Required work: Beginning at the line that includes "账号管理 (575, 30)" in the entries below, print each line exactly as it appears, through the last one.

Dataset extract:
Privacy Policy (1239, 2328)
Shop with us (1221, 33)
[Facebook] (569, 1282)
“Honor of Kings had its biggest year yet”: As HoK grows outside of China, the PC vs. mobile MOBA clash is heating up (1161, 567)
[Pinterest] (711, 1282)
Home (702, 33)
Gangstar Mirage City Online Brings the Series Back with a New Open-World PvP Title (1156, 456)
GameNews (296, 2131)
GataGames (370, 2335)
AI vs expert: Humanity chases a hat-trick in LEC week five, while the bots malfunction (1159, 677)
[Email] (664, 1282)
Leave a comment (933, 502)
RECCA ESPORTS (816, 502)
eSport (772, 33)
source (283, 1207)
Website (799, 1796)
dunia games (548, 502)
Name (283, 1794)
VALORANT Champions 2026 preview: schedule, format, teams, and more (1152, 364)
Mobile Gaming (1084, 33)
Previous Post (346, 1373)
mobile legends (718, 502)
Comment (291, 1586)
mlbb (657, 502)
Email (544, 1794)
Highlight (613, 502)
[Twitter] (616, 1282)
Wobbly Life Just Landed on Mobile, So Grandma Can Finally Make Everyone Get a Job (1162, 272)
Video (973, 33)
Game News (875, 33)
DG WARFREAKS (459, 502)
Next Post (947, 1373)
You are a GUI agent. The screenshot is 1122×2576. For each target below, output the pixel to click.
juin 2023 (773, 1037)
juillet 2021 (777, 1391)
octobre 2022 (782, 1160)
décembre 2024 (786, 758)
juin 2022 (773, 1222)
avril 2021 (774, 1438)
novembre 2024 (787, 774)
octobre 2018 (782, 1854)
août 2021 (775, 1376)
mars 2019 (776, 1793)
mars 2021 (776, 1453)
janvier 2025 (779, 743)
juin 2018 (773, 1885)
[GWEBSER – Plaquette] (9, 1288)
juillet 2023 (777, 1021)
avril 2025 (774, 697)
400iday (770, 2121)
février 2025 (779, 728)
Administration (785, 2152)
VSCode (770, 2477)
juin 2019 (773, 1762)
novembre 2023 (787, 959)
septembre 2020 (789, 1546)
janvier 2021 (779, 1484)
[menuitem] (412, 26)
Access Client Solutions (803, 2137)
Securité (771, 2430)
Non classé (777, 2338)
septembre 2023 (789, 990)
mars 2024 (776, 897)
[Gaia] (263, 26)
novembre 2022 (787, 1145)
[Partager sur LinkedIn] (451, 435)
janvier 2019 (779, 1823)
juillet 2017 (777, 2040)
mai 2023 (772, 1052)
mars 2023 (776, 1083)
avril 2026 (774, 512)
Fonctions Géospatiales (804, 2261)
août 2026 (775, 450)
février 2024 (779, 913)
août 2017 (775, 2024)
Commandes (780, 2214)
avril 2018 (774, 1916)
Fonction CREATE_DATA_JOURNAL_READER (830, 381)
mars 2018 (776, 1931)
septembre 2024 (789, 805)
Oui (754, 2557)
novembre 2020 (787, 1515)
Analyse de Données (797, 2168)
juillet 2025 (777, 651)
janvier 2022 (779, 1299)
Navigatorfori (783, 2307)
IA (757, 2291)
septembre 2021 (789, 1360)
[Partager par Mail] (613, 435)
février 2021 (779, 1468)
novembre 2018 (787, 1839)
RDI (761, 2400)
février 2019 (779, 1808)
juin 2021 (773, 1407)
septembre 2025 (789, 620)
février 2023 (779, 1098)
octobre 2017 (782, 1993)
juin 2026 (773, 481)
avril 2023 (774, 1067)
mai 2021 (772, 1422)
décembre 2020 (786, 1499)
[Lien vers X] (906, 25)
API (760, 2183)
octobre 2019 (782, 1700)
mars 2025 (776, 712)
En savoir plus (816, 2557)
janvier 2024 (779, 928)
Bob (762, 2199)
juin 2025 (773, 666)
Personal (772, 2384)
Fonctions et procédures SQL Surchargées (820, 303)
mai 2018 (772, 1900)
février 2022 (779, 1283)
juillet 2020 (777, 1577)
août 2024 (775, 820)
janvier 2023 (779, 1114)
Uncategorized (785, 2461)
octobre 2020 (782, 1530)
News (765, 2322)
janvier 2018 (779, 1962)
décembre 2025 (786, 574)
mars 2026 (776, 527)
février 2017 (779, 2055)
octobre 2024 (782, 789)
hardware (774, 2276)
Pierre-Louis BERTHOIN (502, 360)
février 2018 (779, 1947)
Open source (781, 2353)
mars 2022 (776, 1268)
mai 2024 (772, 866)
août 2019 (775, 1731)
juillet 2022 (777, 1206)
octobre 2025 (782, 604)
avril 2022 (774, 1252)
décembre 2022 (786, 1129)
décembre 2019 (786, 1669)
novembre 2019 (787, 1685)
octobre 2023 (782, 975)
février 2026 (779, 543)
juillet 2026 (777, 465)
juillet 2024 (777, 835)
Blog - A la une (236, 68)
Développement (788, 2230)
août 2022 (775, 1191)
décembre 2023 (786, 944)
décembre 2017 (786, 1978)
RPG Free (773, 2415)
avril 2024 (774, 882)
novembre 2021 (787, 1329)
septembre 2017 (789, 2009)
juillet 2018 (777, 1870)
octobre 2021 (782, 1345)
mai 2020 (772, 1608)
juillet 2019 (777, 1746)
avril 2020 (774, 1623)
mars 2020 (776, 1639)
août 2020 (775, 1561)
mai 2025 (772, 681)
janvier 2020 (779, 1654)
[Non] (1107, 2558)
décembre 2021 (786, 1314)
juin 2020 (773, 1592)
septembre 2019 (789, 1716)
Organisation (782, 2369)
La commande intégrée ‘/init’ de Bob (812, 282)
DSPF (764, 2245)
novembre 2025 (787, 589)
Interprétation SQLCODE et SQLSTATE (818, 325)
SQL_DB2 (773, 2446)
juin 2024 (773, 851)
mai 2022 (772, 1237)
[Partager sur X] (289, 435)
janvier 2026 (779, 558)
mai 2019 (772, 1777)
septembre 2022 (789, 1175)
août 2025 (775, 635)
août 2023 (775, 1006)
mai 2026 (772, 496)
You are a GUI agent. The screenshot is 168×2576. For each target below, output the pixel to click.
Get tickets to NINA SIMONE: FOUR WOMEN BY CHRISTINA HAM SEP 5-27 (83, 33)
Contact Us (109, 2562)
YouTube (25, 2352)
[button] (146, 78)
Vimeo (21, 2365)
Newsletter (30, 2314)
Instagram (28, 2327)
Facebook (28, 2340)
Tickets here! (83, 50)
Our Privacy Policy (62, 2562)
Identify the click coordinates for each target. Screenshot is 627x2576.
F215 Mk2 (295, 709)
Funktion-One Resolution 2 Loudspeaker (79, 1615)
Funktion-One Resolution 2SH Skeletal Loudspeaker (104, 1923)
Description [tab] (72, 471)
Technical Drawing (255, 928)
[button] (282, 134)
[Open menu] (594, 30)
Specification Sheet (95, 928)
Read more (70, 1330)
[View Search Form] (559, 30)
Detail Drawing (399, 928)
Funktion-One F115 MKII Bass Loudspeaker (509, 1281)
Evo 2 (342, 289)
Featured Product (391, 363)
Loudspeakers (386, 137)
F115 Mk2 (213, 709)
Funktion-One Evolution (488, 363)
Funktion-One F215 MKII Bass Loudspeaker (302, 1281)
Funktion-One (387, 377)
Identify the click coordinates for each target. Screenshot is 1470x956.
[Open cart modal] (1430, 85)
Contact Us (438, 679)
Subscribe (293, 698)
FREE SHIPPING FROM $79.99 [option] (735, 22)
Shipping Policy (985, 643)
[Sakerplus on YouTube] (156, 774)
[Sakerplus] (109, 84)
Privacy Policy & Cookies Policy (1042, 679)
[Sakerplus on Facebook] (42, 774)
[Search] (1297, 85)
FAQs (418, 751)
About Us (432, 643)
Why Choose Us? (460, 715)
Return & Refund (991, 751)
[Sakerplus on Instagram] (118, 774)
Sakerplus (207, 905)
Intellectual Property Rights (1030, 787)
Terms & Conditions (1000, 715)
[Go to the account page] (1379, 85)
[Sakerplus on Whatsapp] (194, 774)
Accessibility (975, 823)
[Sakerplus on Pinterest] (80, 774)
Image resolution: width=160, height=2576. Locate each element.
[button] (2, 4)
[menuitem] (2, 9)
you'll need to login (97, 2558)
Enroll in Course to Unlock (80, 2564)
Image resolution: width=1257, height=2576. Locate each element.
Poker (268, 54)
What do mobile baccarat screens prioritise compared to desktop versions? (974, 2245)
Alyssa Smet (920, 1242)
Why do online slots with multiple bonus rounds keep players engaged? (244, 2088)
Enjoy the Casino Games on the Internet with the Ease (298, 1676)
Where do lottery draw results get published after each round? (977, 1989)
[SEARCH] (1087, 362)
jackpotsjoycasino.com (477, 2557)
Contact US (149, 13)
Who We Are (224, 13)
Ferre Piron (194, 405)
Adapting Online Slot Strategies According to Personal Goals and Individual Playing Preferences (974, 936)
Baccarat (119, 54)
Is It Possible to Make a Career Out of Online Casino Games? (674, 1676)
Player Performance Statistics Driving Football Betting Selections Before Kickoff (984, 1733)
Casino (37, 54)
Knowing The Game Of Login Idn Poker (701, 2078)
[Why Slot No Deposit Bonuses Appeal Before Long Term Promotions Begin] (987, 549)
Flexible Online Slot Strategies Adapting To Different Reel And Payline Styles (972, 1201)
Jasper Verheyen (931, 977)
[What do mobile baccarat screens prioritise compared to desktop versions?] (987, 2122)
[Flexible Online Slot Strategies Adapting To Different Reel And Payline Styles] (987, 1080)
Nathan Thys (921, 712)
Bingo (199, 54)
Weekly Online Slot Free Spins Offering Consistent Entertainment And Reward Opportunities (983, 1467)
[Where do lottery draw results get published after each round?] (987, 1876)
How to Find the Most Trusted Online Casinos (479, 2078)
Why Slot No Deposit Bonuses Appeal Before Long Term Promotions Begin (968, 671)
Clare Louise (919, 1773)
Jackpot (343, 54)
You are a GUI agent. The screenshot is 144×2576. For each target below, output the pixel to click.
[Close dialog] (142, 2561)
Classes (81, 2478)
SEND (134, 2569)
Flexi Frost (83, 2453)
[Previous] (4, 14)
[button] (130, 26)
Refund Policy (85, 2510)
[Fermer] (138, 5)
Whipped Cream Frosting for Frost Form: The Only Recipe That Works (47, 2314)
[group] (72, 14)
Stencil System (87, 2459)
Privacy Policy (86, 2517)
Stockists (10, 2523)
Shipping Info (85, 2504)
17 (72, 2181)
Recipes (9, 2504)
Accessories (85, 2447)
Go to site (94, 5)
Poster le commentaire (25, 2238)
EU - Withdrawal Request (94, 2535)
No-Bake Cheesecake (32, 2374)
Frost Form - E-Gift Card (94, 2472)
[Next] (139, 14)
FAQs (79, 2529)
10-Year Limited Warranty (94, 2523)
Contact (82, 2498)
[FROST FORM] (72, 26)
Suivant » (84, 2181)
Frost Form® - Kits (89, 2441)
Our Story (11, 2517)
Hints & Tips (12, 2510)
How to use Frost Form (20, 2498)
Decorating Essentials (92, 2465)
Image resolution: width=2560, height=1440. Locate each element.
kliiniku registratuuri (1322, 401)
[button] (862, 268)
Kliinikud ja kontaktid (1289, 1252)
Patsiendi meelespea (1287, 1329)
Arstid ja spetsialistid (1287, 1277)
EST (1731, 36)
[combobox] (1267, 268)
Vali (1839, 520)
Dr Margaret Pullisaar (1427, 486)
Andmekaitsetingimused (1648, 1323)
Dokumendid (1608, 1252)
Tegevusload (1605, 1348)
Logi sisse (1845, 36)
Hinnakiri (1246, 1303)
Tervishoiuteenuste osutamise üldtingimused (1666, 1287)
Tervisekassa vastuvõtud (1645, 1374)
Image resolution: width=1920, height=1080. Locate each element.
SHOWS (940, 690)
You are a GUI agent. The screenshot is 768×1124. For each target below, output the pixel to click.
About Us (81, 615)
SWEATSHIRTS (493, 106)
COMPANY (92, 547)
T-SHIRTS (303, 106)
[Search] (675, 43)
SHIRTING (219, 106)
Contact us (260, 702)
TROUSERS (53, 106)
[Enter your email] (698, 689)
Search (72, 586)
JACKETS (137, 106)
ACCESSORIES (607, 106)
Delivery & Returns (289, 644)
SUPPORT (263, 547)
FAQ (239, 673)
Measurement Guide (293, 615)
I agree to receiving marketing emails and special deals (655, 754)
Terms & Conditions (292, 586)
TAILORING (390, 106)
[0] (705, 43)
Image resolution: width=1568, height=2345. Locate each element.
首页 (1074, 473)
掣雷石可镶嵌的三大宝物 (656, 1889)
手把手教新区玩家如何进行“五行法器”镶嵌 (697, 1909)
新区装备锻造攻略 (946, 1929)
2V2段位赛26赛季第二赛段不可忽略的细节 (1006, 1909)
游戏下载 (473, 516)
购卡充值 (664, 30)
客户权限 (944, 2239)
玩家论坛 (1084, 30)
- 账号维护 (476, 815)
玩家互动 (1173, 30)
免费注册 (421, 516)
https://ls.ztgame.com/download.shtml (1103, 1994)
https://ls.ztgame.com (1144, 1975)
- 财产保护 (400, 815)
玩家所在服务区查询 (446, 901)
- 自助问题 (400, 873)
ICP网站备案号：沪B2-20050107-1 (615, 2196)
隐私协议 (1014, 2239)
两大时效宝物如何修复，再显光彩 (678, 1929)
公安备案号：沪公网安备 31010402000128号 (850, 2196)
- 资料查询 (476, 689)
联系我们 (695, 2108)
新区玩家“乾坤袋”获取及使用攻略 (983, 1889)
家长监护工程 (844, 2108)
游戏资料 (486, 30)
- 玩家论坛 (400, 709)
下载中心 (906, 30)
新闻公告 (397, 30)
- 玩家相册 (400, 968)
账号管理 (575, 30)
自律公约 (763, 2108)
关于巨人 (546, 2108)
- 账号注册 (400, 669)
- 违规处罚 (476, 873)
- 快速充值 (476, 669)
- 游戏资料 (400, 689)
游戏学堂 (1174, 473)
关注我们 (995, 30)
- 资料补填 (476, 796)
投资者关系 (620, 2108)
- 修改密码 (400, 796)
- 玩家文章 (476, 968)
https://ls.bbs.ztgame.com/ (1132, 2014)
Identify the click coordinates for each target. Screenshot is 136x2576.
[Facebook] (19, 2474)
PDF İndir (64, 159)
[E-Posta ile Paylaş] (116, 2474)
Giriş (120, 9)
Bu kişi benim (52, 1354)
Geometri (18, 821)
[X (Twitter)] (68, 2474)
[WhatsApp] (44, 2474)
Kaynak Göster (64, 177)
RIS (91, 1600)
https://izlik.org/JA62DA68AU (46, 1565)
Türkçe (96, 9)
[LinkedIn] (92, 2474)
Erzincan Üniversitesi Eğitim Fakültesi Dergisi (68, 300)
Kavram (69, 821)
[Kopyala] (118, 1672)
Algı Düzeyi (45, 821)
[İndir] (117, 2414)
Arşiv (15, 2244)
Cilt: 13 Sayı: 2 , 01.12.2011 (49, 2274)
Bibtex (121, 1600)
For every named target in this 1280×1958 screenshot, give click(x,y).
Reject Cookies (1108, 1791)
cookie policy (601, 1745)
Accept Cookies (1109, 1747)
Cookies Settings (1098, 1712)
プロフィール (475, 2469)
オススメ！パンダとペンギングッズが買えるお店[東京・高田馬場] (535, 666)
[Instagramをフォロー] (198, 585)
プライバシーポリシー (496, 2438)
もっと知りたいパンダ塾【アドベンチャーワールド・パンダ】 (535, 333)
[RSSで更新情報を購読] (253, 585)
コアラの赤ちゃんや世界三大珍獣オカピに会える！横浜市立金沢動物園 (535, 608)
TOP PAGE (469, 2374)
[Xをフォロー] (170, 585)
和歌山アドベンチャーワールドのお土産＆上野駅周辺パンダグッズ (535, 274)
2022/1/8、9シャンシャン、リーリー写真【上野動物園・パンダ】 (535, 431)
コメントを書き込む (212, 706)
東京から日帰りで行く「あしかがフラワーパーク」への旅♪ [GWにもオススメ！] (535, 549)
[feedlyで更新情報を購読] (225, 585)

Answer for the task:
账号管理 (575, 30)
自律公约 (763, 2108)
关于巨人 (546, 2108)
- 账号注册 (400, 669)
- 违规处罚 (476, 873)
- 快速充值 (476, 669)
- 游戏资料 (400, 689)
游戏学堂 (1174, 473)
关注我们 (995, 30)
- 资料补填 (476, 796)
投资者关系 (620, 2108)
- 修改密码 (400, 796)
- 玩家文章 (476, 968)
https://ls.bbs.ztgame.com/ (1132, 2014)
Identify the click coordinates for each target. Screenshot is 136x2576.
[Facebook] (19, 2474)
PDF İndir (64, 159)
[E-Posta ile Paylaş] (116, 2474)
Giriş (120, 9)
Bu kişi benim (52, 1354)
Geometri (18, 821)
[X (Twitter)] (68, 2474)
[WhatsApp] (44, 2474)
Kaynak Göster (64, 177)
RIS (91, 1600)
https://izlik.org/JA62DA68AU (46, 1565)
Türkçe (96, 9)
[LinkedIn] (92, 2474)
Erzincan Üniversitesi Eğitim Fakültesi Dergisi (68, 300)
Kavram (69, 821)
[Kopyala] (118, 1672)
Algı Düzeyi (45, 821)
[İndir] (117, 2414)
Arşiv (15, 2244)
Cilt: 13 Sayı: 2 , 01.12.2011 (49, 2274)
Bibtex (121, 1600)
For every named target in this 1280×1958 screenshot, give click(x,y).
Reject Cookies (1108, 1791)
cookie policy (601, 1745)
Accept Cookies (1109, 1747)
Cookies Settings (1098, 1712)
プロフィール (475, 2469)
オススメ！パンダとペンギングッズが買えるお店[東京・高田馬場] (535, 666)
[Instagramをフォロー] (198, 585)
プライバシーポリシー (496, 2438)
もっと知りたいパンダ塾【アドベンチャーワールド・パンダ】 (535, 333)
[RSSで更新情報を購読] (253, 585)
コアラの赤ちゃんや世界三大珍獣オカピに会える！横浜市立金沢動物園 (535, 608)
TOP PAGE (469, 2374)
[Xをフォロー] (170, 585)
和歌山アドベンチャーワールドのお土産＆上野駅周辺パンダグッズ (535, 274)
2022/1/8、9シャンシャン、リーリー写真【上野動物園・パンダ】 (535, 431)
コメントを書き込む (212, 706)
東京から日帰りで行く「あしかがフラワーパーク」への旅♪ [GWにもオススメ！] (535, 549)
[feedlyで更新情報を購読] (225, 585)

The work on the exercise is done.